■ Trecho ■
Li esta frase escrita na parede de um bar em Montana, atribuída a alguém chamado Reggie Leach. Parecia um lugar improvável para encontrar inspiração, mas guardei comigo as palavras e pensei nelas mais de uma vez durante a produção do novo álbum do Rush.

Numa manhã fria, em janeiro de 2001, Geddy (Lee), Alex (Lifeson) e eu nos reunimos num pequeno estúdio em Toronto para recomeçarmos a trabalhar. Foram quase cinco anos desde Test for Echo, mas após 27 anos juntos e 16 discos lançados, estávamos esperançosos que a química entre nós seria reativada, que o fogo seria reaceso. Bem lá no fundo, estávamos apreensivos. Seríamos realmente capazes de juntar uma quantidade suficiente de músicas que gostássemos para completar um novo álbum? É sempre uma questão difícil e mais ainda desta vez, quando tanta coisa aconteceu em nossas vidas. Nos últimos cinco anos, Geddy e Alex produziram seus próprios projetos, para eles mesmos e para os outros, e cada um deles acostumou-se a ser o “Chefe Supremo de Tudo”. Por muitas razões, o processo de retomar a engrenagem tinha que ser gradual, exploratório e cuidadoso. Não traçamos parâmetros, objetivos, limitações, mas sim nos aproximamos de maneira relaxada e civilizada para este projeto. Sem pressa, pressão ou maratonas no estúdio - pela primeira vez na vida! Apenas nos mantivemos trabalhando, dia após dia, tentando tirar o melhor de cada um de nós e alimentar o fogo da colaboração e inspiração mútua.

■ Extrato dos dados ■
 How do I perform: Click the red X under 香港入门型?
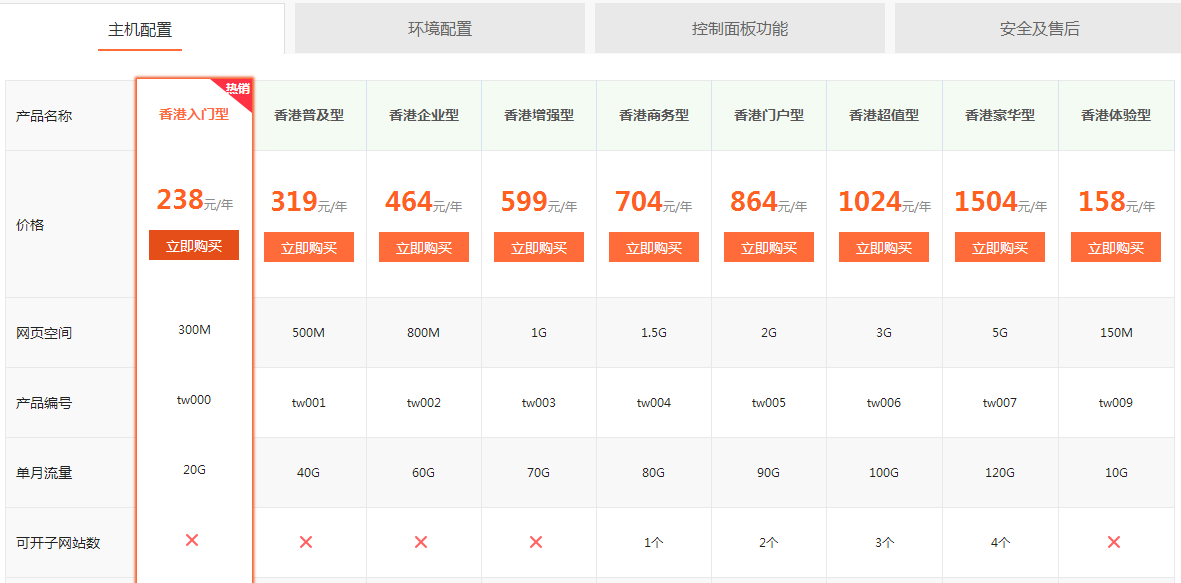(192, 540)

■ Tarefas e exercícios ■
**1.** Imprima, sem alterar nada, a passagem do trecho sobre o novo álbum do Rush que vai de "Li esta frase" até "álbum do Rush.".
**2.** Dê continuidade ao trecho sobre a produção do novo álbum do Rush a partir da última frase apresentada.

■ Respostas por tarefa ■
**1.**
Li esta frase escrita na parede de um bar em Montana, atribuída a alguém chamado Reggie Leach. Parecia um lugar improvável para encontrar inspiração, mas guardei comigo as palavras e pensei nelas mais de uma vez durante a produção do novo álbum do Rush.

**2.**
Dentro do nosso padrão usual, Geddy e Alex começaram a trabalhar as ideias musicais na sala de controle do estúdio, enquanto eu me retirava em outra pequena sala com papel, caneta e computador para tentar montar as letras. Comecei pelo meu amontoado de notas e frases desconexas que guardo, buscando uma forma de costurá-las, enquanto os dois começaram simplesmente a tocar, improvisando numa bateria eletrônica junto com guitarra e baixo. Após duas semanas, eu já tinha algumas letras para lhes passar, mas parecia que eles ainda não estavam prontos para trabalhar sério, queriam apenas tocar. Às vezes, eu dava uma parada neste trabalho operário com as palavras, e descia ao estúdio principal para tocar minha bateria e passava em frente à sala onde eles estavam. Normalmente os ouvia tocando alguns riffs, explorando algumas direções interessantes e gravando tudo, mas não havia nenhuma música pronta ainda.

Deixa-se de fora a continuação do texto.